◆ TASK STATEMENT: Copy out all the rows below with every "computer-use agent" replaced by "screen helper" and nothing else changed. Leave the pictures out.

◆ DATA SECTION:

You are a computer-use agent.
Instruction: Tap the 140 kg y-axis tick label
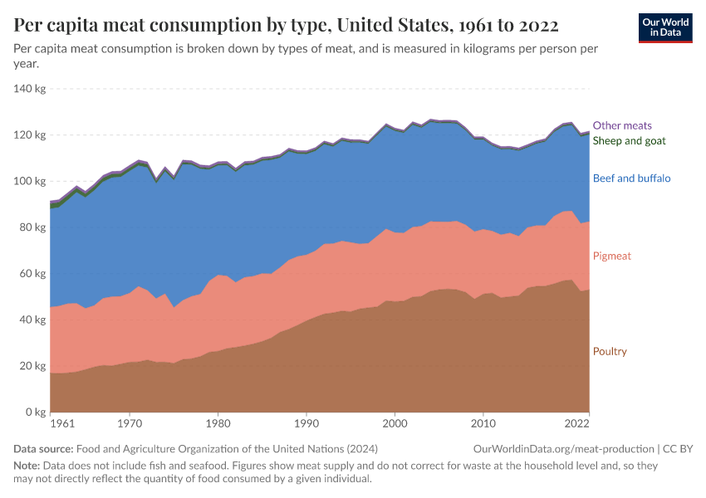click(x=30, y=89)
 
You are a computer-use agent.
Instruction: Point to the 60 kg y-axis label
click(x=33, y=274)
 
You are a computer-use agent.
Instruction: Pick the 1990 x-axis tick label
click(x=306, y=424)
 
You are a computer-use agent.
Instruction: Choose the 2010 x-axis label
click(x=484, y=424)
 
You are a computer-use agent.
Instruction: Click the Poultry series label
click(x=610, y=352)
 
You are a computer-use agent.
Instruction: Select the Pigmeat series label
click(x=612, y=256)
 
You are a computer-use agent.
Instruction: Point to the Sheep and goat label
click(x=630, y=141)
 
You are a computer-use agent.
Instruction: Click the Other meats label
click(x=622, y=126)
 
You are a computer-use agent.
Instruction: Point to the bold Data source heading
click(x=44, y=449)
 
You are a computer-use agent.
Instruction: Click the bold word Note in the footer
click(x=27, y=466)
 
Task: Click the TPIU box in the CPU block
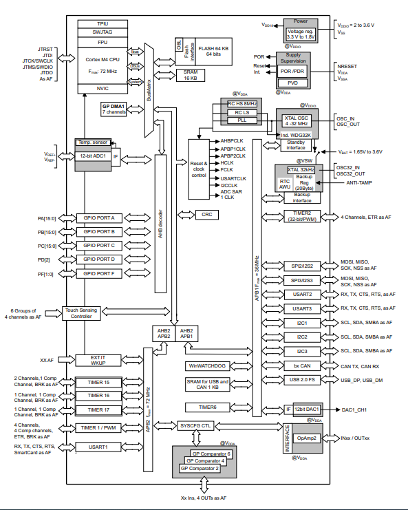(x=102, y=23)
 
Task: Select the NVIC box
(x=102, y=88)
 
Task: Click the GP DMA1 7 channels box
(x=114, y=109)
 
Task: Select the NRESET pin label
(x=347, y=65)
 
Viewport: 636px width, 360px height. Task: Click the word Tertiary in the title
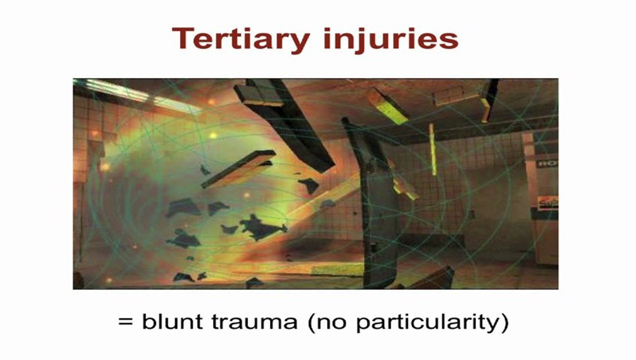tap(241, 40)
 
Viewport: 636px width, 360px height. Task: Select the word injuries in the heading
tap(391, 40)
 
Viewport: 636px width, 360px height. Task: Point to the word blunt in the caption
tap(172, 321)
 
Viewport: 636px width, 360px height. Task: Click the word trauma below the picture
tap(254, 322)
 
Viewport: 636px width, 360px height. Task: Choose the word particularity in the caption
tap(428, 322)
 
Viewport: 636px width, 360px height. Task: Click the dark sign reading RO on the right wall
tap(547, 164)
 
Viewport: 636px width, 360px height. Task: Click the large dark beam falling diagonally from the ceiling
tap(284, 125)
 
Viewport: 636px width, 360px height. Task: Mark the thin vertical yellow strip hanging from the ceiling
tap(432, 150)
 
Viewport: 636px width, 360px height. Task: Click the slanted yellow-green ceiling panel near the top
tap(386, 106)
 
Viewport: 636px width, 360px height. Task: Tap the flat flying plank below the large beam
tap(238, 169)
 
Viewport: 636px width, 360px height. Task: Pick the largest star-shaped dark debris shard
tap(261, 227)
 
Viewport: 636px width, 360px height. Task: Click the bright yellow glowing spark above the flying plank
tap(213, 136)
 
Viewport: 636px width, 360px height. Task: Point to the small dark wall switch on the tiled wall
tap(472, 214)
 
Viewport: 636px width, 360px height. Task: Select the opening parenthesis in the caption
tap(312, 323)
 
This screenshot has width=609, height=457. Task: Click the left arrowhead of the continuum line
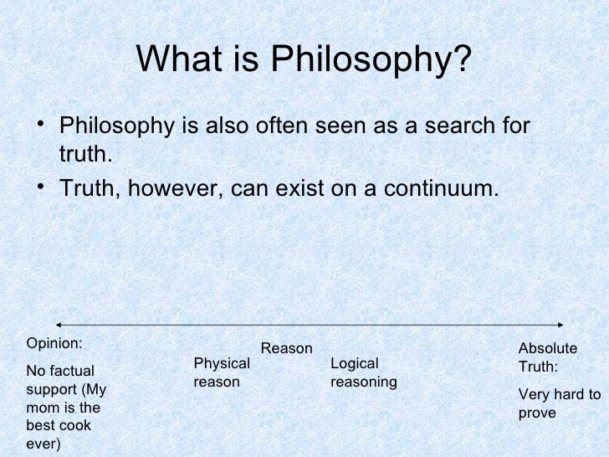[59, 325]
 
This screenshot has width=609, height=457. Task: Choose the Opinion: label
[55, 342]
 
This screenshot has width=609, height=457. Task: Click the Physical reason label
[221, 372]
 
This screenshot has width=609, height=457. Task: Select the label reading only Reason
[287, 348]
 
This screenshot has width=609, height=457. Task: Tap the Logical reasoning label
[363, 372]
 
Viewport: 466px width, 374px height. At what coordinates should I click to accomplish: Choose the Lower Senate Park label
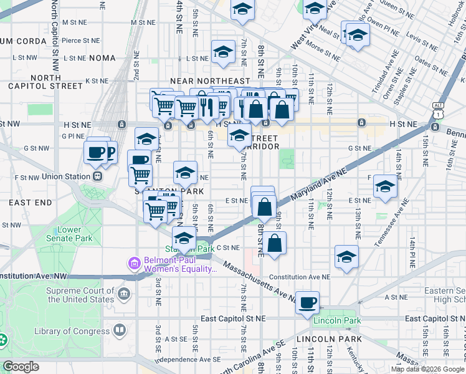click(74, 234)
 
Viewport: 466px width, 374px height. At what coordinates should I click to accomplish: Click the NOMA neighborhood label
click(103, 58)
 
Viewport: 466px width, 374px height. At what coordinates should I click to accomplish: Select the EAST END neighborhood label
click(31, 203)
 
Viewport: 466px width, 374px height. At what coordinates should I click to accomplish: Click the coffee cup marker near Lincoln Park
click(307, 303)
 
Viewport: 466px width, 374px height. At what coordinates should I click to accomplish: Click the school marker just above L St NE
click(223, 53)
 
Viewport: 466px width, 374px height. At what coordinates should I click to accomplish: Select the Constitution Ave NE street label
click(300, 277)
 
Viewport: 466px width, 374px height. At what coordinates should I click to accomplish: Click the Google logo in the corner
click(21, 367)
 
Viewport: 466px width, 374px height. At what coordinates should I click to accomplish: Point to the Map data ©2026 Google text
click(427, 369)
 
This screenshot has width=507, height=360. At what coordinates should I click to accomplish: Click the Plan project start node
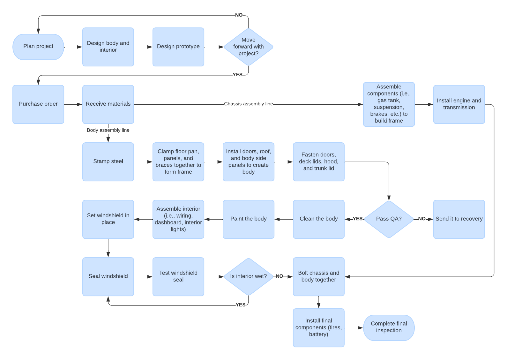[x=38, y=47]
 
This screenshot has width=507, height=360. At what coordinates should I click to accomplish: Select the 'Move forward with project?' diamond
[x=248, y=47]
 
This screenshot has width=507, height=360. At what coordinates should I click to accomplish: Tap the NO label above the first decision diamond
[x=239, y=15]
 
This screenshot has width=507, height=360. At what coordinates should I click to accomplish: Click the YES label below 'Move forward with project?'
[x=237, y=75]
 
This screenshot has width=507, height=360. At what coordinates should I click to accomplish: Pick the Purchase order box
[x=38, y=104]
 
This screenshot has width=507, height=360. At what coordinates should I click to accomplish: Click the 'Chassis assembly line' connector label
[x=248, y=104]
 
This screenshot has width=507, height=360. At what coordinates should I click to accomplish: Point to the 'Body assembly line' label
[x=108, y=130]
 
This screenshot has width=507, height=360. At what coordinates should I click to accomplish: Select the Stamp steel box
[x=108, y=162]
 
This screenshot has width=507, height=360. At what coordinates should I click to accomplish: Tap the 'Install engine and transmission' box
[x=459, y=104]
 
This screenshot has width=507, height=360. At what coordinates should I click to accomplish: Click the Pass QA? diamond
[x=389, y=219]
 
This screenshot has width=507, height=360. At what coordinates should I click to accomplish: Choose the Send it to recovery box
[x=459, y=219]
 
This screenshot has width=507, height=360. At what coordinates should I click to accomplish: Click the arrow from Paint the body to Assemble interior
[x=213, y=219]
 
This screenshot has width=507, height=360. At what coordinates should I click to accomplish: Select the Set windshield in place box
[x=108, y=219]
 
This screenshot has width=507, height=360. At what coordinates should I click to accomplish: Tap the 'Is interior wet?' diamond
[x=248, y=277]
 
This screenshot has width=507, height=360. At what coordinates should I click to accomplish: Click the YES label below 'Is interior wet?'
[x=241, y=305]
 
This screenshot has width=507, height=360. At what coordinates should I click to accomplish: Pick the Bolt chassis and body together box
[x=318, y=277]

◆ FINAL RESULT:
You are a screen helper.
Instruction: Tap the 140 kg y-axis tick label
click(x=30, y=89)
 
You are a screen helper.
Instruction: Point to the 60 kg y-axis label
click(x=33, y=274)
 
You are a screen helper.
Instruction: Pick the 1990 x-axis tick label
click(x=306, y=424)
 
You are a screen helper.
Instruction: Choose the 2010 x-axis label
click(x=484, y=424)
 
You are a screen helper.
Instruction: Click the Poultry series label
click(x=610, y=352)
 
You are a screen helper.
Instruction: Select the Pigmeat series label
click(x=612, y=256)
 
You are a screen helper.
Instruction: Point to the Sheep and goat label
click(x=630, y=141)
 
You are a screen helper.
Instruction: Click the Other meats label
click(x=622, y=126)
 
You are a screen helper.
Instruction: Point to the bold Data source heading
click(x=44, y=449)
 
You are a screen helper.
Instruction: Click the bold word Note in the footer
click(x=27, y=466)
 
Task: Click the TPIU box in the CPU block
(x=102, y=23)
 
Task: Select the NVIC box
(x=102, y=88)
 
Task: Click the GP DMA1 7 channels box
(x=114, y=109)
 
Task: Select the NRESET pin label
(x=347, y=65)
 
Viewport: 636px width, 360px height. Task: Click the word Tertiary in the title
tap(241, 40)
 
Viewport: 636px width, 360px height. Task: Select the word injuries in the heading
tap(391, 40)
 
Viewport: 636px width, 360px height. Task: Point to the word blunt in the caption
tap(172, 321)
 
Viewport: 636px width, 360px height. Task: Click the word trauma below the picture
tap(254, 322)
 
Viewport: 636px width, 360px height. Task: Choose the word particularity in the caption
tap(428, 322)
 
Viewport: 636px width, 360px height. Task: Click the dark sign reading RO on the right wall
tap(547, 164)
 
Viewport: 636px width, 360px height. Task: Click the large dark beam falling diagonally from the ceiling
tap(284, 125)
 
Viewport: 636px width, 360px height. Task: Mark the thin vertical yellow strip hanging from the ceiling
tap(432, 150)
 
Viewport: 636px width, 360px height. Task: Click the slanted yellow-green ceiling panel near the top
tap(386, 106)
 
Viewport: 636px width, 360px height. Task: Tap the flat flying plank below the large beam
tap(238, 169)
 
Viewport: 636px width, 360px height. Task: Pick the largest star-shaped dark debris shard
tap(261, 227)
 
Viewport: 636px width, 360px height. Task: Click the bright yellow glowing spark above the flying plank
tap(213, 136)
 
Viewport: 636px width, 360px height. Task: Point to the small dark wall switch on the tiled wall
tap(472, 214)
 
Viewport: 636px width, 360px height. Task: Select the opening parenthesis in the caption
tap(312, 323)
 
This screenshot has width=609, height=457. Task: Click the left arrowhead of the continuum line
[59, 325]
 
This screenshot has width=609, height=457. Task: Choose the Opinion: label
[55, 342]
 
This screenshot has width=609, height=457. Task: Click the Physical reason label
[221, 372]
 
This screenshot has width=609, height=457. Task: Select the label reading only Reason
[287, 348]
 
This screenshot has width=609, height=457. Task: Tap the Logical reasoning label
[363, 372]
 
Viewport: 466px width, 374px height. At what coordinates should I click to accomplish: Choose the Lower Senate Park label
click(74, 234)
 
Viewport: 466px width, 374px height. At what coordinates should I click to accomplish: Click the NOMA neighborhood label
click(103, 58)
 
Viewport: 466px width, 374px height. At what coordinates should I click to accomplish: Select the EAST END neighborhood label
click(31, 203)
 
Viewport: 466px width, 374px height. At what coordinates should I click to accomplish: Click the coffee cup marker near Lincoln Park
click(307, 303)
 
Viewport: 466px width, 374px height. At what coordinates should I click to accomplish: Click the school marker just above L St NE
click(223, 53)
 
Viewport: 466px width, 374px height. At what coordinates should I click to accomplish: Select the Constitution Ave NE street label
click(300, 277)
 
Viewport: 466px width, 374px height. At what coordinates should I click to accomplish: Click the Google logo in the corner
click(21, 367)
 
Viewport: 466px width, 374px height. At what coordinates should I click to accomplish: Point to the Map data ©2026 Google text
click(427, 369)
 
This screenshot has width=507, height=360. At what coordinates should I click to accomplish: Click the Plan project start node
[x=38, y=47]
 
This screenshot has width=507, height=360. At what coordinates should I click to accomplish: Select the 'Move forward with project?' diamond
[x=248, y=47]
 
This screenshot has width=507, height=360. At what coordinates should I click to accomplish: Tap the NO label above the first decision diamond
[x=239, y=15]
 
This screenshot has width=507, height=360. At what coordinates should I click to accomplish: Click the YES label below 'Move forward with project?'
[x=237, y=75]
 
This screenshot has width=507, height=360. At what coordinates should I click to accomplish: Pick the Purchase order box
[x=38, y=104]
 
This screenshot has width=507, height=360. At what coordinates should I click to accomplish: Click the 'Chassis assembly line' connector label
[x=248, y=104]
 
This screenshot has width=507, height=360. At what coordinates should I click to accomplish: Point to the 'Body assembly line' label
[x=108, y=130]
 
This screenshot has width=507, height=360. At what coordinates should I click to accomplish: Select the Stamp steel box
[x=108, y=162]
 
This screenshot has width=507, height=360. At what coordinates should I click to accomplish: Tap the 'Install engine and transmission' box
[x=459, y=104]
 
This screenshot has width=507, height=360. At what coordinates should I click to accomplish: Click the Pass QA? diamond
[x=389, y=219]
 
This screenshot has width=507, height=360. At what coordinates should I click to accomplish: Choose the Send it to recovery box
[x=459, y=219]
 
This screenshot has width=507, height=360. At what coordinates should I click to accomplish: Click the arrow from Paint the body to Assemble interior
[x=213, y=219]
 
This screenshot has width=507, height=360. At what coordinates should I click to accomplish: Select the Set windshield in place box
[x=108, y=219]
 
This screenshot has width=507, height=360. At what coordinates should I click to accomplish: Tap the 'Is interior wet?' diamond
[x=248, y=277]
 
This screenshot has width=507, height=360. At what coordinates should I click to accomplish: Click the YES label below 'Is interior wet?'
[x=241, y=305]
 
This screenshot has width=507, height=360. At what coordinates should I click to accomplish: Pick the Bolt chassis and body together box
[x=318, y=277]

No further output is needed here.